Furthermore, earlier literature indicated that oxygen therapy could decrease the chances of cognitive impairment and perhaps dementia as well. And it seemed to achieve this by improving the activity of blood vessels in the brain.
For example, the airways of COPD patients can get obstructed. The blockage can cause a drop in blood oxygen levels; conversely, it can also cause the concentration of carbon dioxide to climb. If the brain received this low-oxygen, high-CO2 blood for long periods of time, it could become more vulnerable to dementia.
The UBC Okanagan researchers started the experiment by evaluating the blood flow to the brain of the COPD patients. After the initial readings, the participants rested for 30 minutes while undergoing oxygen treatment.
Subsequently, the treated participants read standardized materials for 30 seconds in order to induce activity in their brain. They then spent the next 30 seconds with their eyes closed.
The pre-treatment and post-treatment measurements were taken using an ultrasound device. Analysis of the data showed that oxygen therapy increased the oxygen level in the blood that reached the brain of participants.

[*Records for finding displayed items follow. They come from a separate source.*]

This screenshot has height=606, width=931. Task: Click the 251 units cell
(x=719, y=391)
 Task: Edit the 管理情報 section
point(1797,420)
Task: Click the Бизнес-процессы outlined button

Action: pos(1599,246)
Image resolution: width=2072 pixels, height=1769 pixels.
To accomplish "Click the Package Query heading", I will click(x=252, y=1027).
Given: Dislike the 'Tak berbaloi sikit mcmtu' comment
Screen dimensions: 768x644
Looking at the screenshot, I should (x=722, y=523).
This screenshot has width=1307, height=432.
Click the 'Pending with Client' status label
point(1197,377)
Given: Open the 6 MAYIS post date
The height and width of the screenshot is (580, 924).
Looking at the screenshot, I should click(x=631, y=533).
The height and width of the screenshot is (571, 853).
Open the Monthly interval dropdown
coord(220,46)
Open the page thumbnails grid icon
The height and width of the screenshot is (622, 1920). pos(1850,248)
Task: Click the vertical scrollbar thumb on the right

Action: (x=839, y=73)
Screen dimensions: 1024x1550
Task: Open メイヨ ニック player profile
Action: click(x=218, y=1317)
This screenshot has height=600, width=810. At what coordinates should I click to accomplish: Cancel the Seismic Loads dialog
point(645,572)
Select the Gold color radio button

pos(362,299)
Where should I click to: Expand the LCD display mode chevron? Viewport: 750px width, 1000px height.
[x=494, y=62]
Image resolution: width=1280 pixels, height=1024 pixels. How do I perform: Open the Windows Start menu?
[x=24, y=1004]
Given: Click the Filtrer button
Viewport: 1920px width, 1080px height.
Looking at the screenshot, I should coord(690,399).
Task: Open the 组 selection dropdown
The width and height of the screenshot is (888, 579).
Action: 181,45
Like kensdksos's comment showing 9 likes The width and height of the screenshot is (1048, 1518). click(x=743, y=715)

Furthermore, the treatment bolstered the ability of blood vessels in the brain to coordinate with the other cells in the organ. This "neurovascular function" made sure that the brain is getting enough amounts of oxygen during periods of increased activity that need the energy boost.
"This particular aspect of brain and neurovascular function is extremely important, with impaired neurovascular function implicated in the development and progression of diseases such as dementia," said Hoiland. "This improvement in cerebral oxygen delivery and neurovascular function might provide a physiological link between oxygen therapy and a reduced risk of certain brain diseases for people with COPD."